I'm having problems converting XPS files to PDF using GhostXPS. I've downloaded and built the GhostPDL project on both Windows7 and Ubuntu 10.04. In both cases, trying to convert XPS files that have embedded PNG images results in a dramatic loss of quality, to the point where the image becomes illegible. 

I'm running gxps with the following parameters:

gxps.exe -sDEVICE=pdfwrite-dNOPAUSE -sOutputFile="C:\temp\docx03-v7.pdf" "C:\temp\docx03-v7.xps"

I've also tried setting other parameters, including -dAutoFilterColorImages=false, but it doesn't seem to help.

I've tried to dive into the code, but for all my efforts, I can't seem to fathom what's going on.

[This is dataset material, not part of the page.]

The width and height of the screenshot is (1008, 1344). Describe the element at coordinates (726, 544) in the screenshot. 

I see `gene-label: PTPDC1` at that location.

Not sure if the problem is in xpspng.c, xpsimage.c, somewhere else, or if there really isn't any problem and I'm somehow misusing the app.

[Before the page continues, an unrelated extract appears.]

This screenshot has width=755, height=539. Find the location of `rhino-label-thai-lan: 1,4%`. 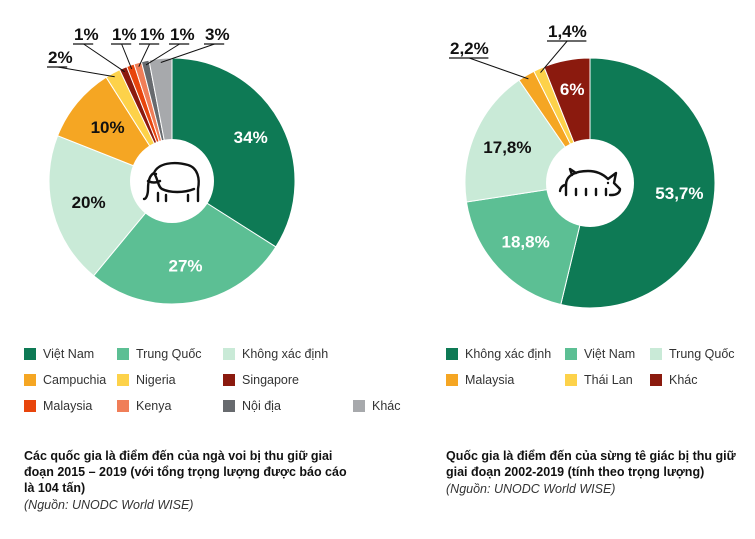

rhino-label-thai-lan: 1,4% is located at coordinates (568, 32).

Any help would be appreciated!

Thanks,
Noam
Comment 1 Noam 2010-05-26 13:41:30 UTC
Created attachment 6324 [details]
Original PNG Image
Comment 2 Noam 2010-05-26 13:42:13 UTC
Created attachment 6325 [details]
Resulting PDF
Comment 3 Ken Sharp 2010-05-26 14:01:46 UTC
This was caused by a poor selection of defaults for the pdfwrite device, in particular the downsampling of all images to 72 dpi, and has since been addressed (revision 11164). More information and a patch to resolve the issue can be found here:

http://ghostscript.com/pipermail/gs-cvs/2010-May/010936.html

I converted the XPS file to PDF using your command line and the resulting PDF file looks OK to me, comparable with the original XPS file, and not the horrible mess that the original defaults resulted in.